Set down a word-for-word copy of the data below, limited to the lines from the first through the line with "Privacy policy (204, 2531)".
══ INPUT RECORDS ══
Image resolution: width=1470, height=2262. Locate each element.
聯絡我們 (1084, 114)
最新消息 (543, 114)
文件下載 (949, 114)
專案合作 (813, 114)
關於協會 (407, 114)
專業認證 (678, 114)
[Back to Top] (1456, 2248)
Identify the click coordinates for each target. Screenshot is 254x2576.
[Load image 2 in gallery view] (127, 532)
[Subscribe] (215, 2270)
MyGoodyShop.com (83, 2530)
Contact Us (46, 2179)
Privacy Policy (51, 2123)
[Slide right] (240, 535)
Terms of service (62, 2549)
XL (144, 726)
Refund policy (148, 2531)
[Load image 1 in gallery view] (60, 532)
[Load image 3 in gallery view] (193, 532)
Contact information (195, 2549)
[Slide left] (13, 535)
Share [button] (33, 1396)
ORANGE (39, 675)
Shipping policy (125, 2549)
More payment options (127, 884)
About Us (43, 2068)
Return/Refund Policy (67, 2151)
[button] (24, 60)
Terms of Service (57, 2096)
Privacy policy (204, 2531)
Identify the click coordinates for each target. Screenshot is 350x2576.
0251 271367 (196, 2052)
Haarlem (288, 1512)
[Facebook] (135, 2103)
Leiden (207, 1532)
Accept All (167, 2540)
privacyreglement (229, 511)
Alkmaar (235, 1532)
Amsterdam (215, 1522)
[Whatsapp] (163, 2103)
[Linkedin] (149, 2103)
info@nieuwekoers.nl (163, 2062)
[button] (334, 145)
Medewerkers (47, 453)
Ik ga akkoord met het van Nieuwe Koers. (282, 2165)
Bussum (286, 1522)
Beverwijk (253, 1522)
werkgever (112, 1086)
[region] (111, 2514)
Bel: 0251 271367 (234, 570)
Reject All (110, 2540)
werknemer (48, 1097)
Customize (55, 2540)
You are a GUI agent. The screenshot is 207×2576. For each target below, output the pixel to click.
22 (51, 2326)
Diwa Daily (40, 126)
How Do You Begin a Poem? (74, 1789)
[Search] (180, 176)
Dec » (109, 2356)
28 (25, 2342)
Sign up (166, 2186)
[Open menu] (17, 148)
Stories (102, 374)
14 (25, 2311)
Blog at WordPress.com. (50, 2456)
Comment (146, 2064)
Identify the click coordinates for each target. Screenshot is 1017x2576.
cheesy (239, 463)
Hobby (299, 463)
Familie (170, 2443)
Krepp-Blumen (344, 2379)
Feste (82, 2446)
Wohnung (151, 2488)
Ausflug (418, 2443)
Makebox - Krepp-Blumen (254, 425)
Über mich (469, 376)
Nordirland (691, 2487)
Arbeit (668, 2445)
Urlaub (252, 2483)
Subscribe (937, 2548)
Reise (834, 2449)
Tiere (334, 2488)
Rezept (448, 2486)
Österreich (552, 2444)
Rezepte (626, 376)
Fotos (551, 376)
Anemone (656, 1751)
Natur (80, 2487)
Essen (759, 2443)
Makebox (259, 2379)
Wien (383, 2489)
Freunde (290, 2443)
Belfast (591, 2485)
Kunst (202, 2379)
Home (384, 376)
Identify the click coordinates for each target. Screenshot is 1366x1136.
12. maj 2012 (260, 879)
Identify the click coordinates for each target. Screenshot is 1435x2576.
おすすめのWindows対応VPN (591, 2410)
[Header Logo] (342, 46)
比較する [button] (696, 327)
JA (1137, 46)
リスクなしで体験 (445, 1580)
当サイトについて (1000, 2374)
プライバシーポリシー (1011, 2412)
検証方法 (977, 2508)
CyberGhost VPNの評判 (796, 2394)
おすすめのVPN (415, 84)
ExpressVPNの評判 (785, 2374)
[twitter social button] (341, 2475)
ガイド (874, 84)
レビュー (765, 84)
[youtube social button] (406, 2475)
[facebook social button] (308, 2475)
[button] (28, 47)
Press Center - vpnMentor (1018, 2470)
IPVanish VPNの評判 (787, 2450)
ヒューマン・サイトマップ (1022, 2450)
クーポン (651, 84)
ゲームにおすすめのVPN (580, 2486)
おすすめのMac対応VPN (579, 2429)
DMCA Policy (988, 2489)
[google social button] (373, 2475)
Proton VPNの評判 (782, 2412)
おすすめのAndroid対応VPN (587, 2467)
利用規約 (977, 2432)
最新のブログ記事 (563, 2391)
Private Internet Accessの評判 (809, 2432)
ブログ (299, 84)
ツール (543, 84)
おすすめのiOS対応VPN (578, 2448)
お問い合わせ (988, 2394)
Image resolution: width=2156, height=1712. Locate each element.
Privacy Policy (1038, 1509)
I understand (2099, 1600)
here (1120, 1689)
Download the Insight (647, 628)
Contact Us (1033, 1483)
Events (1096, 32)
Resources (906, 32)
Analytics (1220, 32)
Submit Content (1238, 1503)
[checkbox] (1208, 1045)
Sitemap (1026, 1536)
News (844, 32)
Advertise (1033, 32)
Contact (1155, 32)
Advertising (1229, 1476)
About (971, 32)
═══
_SOLUTION TO THE EXERCISE:_
Image resolution: width=1470, height=2262. Locate each element.
聯絡我們 (1084, 114)
最新消息 (543, 114)
文件下載 (949, 114)
專案合作 (813, 114)
關於協會 (407, 114)
專業認證 (678, 114)
[Back to Top] (1456, 2248)
Identify the click coordinates for each target. Screenshot is 254x2576.
[Load image 2 in gallery view] (127, 532)
[Subscribe] (215, 2270)
MyGoodyShop.com (83, 2530)
Contact Us (46, 2179)
Privacy Policy (51, 2123)
[Slide right] (240, 535)
Terms of service (62, 2549)
XL (144, 726)
Refund policy (148, 2531)
[Load image 1 in gallery view] (60, 532)
[Load image 3 in gallery view] (193, 532)
Contact information (195, 2549)
[Slide left] (13, 535)
Share [button] (33, 1396)
ORANGE (39, 675)
Shipping policy (125, 2549)
More payment options (127, 884)
About Us (43, 2068)
Return/Refund Policy (67, 2151)
[button] (24, 60)
Terms of Service (57, 2096)
Privacy policy (204, 2531)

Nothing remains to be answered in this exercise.